Op de achtergrond is men bezig bemachtigde walvissen naar schepen te slepen en ze te verwerken. Die walvisvloot en zijn equipage maakten deel uit van de Noordsche Compagnie. Deze bezat van 1614 tot 1642 het monopolie op de walvisvaart in de wateren rond Spitsbergen. Van dat alleenrecht maakte de Compagnie grondig gebruik, zodat toen Engelse en Noorse walvisvaarders zich bij de Hollanders voegden er al flink onder de Groenlandse Walvissen en Noordkapers huisgehouden was. Na de zeventiende eeuw verdwenen beide soorten uit de wateren rond Spitsbergen.

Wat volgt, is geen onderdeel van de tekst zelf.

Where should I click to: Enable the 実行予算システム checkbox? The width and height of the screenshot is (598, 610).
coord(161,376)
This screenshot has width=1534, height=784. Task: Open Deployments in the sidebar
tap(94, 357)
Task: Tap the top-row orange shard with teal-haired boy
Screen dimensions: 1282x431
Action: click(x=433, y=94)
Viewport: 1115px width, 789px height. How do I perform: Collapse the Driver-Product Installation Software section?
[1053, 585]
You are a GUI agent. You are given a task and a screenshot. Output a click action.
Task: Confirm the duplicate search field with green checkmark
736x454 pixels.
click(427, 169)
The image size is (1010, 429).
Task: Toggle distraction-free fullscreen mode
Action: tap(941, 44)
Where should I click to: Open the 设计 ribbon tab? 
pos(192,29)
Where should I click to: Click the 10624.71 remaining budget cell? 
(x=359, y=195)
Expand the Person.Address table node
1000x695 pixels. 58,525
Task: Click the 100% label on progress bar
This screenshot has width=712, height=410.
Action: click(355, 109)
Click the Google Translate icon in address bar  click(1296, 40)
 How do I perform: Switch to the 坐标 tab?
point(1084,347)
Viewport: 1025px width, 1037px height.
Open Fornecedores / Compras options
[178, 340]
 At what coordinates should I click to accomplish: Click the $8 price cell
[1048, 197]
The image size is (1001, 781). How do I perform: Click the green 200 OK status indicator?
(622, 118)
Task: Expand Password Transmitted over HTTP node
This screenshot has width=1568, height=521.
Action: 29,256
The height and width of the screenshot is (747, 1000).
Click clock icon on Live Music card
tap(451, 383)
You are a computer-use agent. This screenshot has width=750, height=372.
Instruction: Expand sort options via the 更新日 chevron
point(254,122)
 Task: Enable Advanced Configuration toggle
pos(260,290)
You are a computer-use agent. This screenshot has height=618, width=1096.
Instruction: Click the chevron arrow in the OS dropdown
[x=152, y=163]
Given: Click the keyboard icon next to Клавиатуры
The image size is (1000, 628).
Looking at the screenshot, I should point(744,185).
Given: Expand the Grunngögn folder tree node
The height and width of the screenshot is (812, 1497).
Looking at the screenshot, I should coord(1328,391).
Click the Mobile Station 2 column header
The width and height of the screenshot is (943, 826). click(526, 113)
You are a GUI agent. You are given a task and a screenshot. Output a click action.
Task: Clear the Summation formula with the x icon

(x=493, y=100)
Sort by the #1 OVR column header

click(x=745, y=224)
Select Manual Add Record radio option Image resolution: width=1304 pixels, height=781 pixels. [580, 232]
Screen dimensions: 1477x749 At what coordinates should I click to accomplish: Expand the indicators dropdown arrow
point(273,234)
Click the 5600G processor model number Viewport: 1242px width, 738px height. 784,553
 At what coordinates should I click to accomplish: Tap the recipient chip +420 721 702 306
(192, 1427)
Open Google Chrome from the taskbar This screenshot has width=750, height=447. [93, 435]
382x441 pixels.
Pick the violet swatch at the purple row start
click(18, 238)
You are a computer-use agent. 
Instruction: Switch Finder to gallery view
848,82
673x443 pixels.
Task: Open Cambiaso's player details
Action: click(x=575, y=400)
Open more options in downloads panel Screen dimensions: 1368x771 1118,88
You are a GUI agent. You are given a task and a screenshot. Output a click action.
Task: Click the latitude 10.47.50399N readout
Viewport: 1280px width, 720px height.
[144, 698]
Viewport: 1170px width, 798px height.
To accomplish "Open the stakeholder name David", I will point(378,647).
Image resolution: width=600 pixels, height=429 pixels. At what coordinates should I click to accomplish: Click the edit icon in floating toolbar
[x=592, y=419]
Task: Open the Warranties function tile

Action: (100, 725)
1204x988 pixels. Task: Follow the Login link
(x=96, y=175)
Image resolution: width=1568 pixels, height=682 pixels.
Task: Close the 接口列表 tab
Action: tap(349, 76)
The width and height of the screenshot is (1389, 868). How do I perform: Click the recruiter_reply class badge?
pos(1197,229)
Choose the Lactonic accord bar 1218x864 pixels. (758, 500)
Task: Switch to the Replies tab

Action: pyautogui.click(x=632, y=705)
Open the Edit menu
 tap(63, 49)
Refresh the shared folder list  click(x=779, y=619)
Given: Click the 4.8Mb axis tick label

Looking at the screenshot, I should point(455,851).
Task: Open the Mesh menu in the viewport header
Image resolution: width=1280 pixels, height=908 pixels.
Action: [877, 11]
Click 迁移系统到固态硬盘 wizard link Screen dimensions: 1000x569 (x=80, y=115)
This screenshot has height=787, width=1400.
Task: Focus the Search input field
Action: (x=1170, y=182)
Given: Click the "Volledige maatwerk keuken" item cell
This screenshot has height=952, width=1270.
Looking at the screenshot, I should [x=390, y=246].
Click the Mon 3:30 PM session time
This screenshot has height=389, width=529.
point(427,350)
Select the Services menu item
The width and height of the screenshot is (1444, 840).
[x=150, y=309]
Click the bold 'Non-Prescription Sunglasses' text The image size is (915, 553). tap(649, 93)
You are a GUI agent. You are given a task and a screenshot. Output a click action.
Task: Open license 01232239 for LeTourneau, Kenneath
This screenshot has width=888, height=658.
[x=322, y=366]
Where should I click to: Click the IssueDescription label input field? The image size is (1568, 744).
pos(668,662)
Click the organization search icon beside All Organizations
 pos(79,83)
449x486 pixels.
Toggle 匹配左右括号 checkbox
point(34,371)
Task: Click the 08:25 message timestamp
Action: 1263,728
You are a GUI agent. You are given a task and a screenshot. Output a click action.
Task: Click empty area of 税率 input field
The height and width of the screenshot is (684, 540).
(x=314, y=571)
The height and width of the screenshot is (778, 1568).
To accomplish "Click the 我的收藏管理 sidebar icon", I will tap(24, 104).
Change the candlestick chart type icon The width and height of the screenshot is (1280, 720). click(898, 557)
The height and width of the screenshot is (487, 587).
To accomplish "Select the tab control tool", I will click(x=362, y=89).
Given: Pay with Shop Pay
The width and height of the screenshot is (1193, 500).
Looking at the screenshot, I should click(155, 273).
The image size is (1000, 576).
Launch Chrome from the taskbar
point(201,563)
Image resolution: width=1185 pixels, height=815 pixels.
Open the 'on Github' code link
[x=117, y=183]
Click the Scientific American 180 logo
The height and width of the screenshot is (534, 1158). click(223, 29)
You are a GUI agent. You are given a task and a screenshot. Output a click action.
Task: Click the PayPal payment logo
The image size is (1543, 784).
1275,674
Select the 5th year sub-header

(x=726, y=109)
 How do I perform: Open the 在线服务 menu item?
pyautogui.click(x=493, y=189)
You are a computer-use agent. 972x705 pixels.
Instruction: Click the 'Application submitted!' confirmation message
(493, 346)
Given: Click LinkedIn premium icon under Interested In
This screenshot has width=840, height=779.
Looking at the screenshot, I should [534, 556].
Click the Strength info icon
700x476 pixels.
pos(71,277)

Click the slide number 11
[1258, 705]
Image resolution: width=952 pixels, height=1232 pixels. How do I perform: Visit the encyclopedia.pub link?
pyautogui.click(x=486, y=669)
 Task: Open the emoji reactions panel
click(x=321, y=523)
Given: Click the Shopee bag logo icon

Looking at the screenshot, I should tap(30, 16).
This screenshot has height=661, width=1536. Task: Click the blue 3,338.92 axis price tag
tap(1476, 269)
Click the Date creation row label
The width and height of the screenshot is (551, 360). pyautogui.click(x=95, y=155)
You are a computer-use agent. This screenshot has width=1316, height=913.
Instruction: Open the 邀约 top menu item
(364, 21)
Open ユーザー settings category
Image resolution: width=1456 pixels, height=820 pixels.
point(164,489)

‘De Hoop op d’Swarte Walvis’
Koekkoeks platen en Jetses’ ‘Ter walvisvaart’ vraten in mijn dreumesengemoed in als vitriool. Ik besefte er nooit iets van te zien zullen krijgen, een ontgoocheling waartoe de beroerde situatie anno 1944 voor Rotterdam en zijn bewoners zeker zal hebben bijgedragen. Later bedacht ik dat het hoofd van die school aan de Overijselsestraat misschien bewust Koekkoeks platen en die van Jetses had opgehangen om zijn pupillen in te scherpen dat er nog een wereld buiten de geruïneerde stad en Nederland bestond. De krimpende en verdwijnende walvispopulaties in de naoorlogse jaren stemden nog pessimistischer er ooit eentje te zullen zien.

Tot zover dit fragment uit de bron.